An average of 21.5% of the voting-age population has gone to the polls in the seven spring elections since 2000 with a contested statewide election for Supreme Court justice but without a presidential primary, according to the state Elections Commission.
Milwaukee County Clerk George Christenson is forecasting a countywide turnout of 28% of eligible voters.
Dallet is a former clerk for federal Magistrate Judge Aaron Goodstein in Milwaukee.
Beginning in 1996, Dallet worked for 11 years as a prosecutor in the Milwaukee County district attorney’s office on gun, drug, robbery, domestic violence and sex predator cases. Her campaign ads point out that Screnock never prosecuted a case.
She was appointed chief court commissioner in 2007 and won election to the circuit court one year later. She was re-elected in 2014.
Dallet, 48, has heard more than
Dallet
10,000 cases during her tenure as judge, and her campaign emphasizes her experience.
Screnock started working for the Madison office of Michael Best & Friedrich in 2006. He represented large dairy operations and he was on the legal team that defended Gov. Scott Walker in lawsuits in state and federal court to Act 10, the 2011 law that sharply limited collective bargaining for public employees.
Screnock, 48, also provided legal research for Republican lawmakers who drew congressional and legislative district maps in 2011 that favored their party in elections.
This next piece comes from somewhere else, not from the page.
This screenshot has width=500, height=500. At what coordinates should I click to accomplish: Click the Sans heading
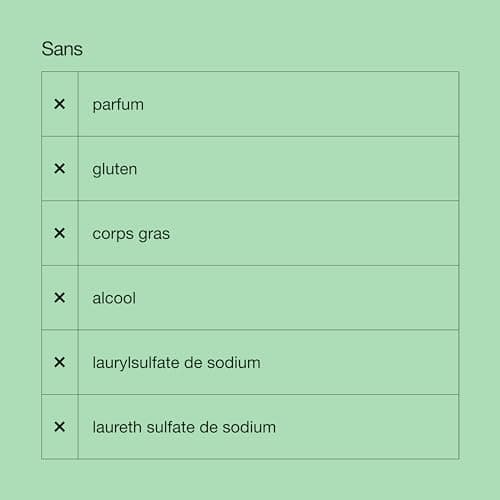(62, 49)
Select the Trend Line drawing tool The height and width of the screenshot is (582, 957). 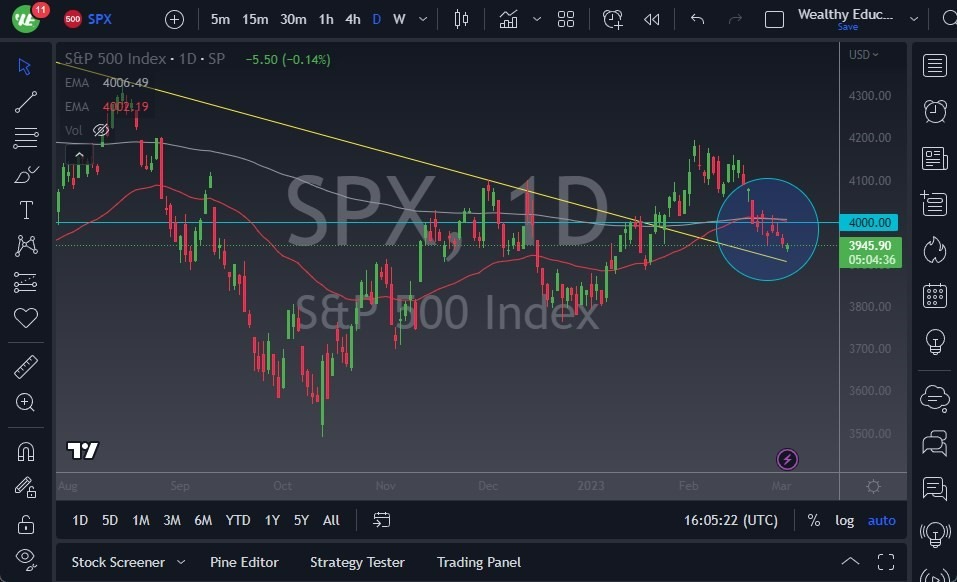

A panel of three federal judges in 2016 found those maps were unconstitutional, and the U.S. Supreme Court is now reviewing whether the maps are appropriate or must be redrawn.
In 2015, Walker appointed Screnock to the Sauk County circuit court. Screnock’s campaign has criticized Dallet for handing out less prison time than the law allowed in a few cases where she accepted the recommendations of prosecutors.
State treasurer: Who would believe there is a state officeholder with no employees other than himself and an office budget of around $114,000 a year?
Republican state Treasurer Matt Adamczyk is urging voters in the spring election to support eliminating the job by saying yes to a state treasurer referendum question on Tuesday’s ballot.
The treasurer is one of the original state officers created by the Wisconsin Constitution in 1848, along with the governor, lieutenant governor, attorney general and secretary of state.
The office has gradually lost most of its state finance duties to other agencies, including oversight of Edvest, the state’s college savings fund. For that reason, Adamczyk said it is no longer needed.
Former GOP treasurer Jack Voight is campaigning to save the office, and he is asking voters to say no to the referendum. Legislators, in turn, should restore much of the office’s historic powers, according to Voight.
But Republicans in the Legislature have voted in two consecutive sessions to eliminate the state treasurer. As the next step, they must ask voters to approve the constitutional change.
Waukesha County Circuit Court Branch 12: Judicial candidates Laura Lau and Jack Melvin Jr. are competing to succeed Judge Kathryn Foster. Foster did not seek re-election to a six-year term.
Lau is a Waukesha County court commissioner. Melvin is the state gaming administrator.
Milwaukee County Board: There are contested races this spring in only seven of the Milwaukee County Board‘s 18 supervisory districts.
The outcome in five of the contests is being closely watched because of unusually heavy spending by an independent political expenditure committee attempting to convince voters to choose candidates favored by Milwaukee County Executive Chris Abele.
Leadership MKE, the Abele-funded committee, has spent more than $566,439 as of March 30 to influence the vote in the five supervisory districts. Abele has contributed $790,000 to the committee so far this year.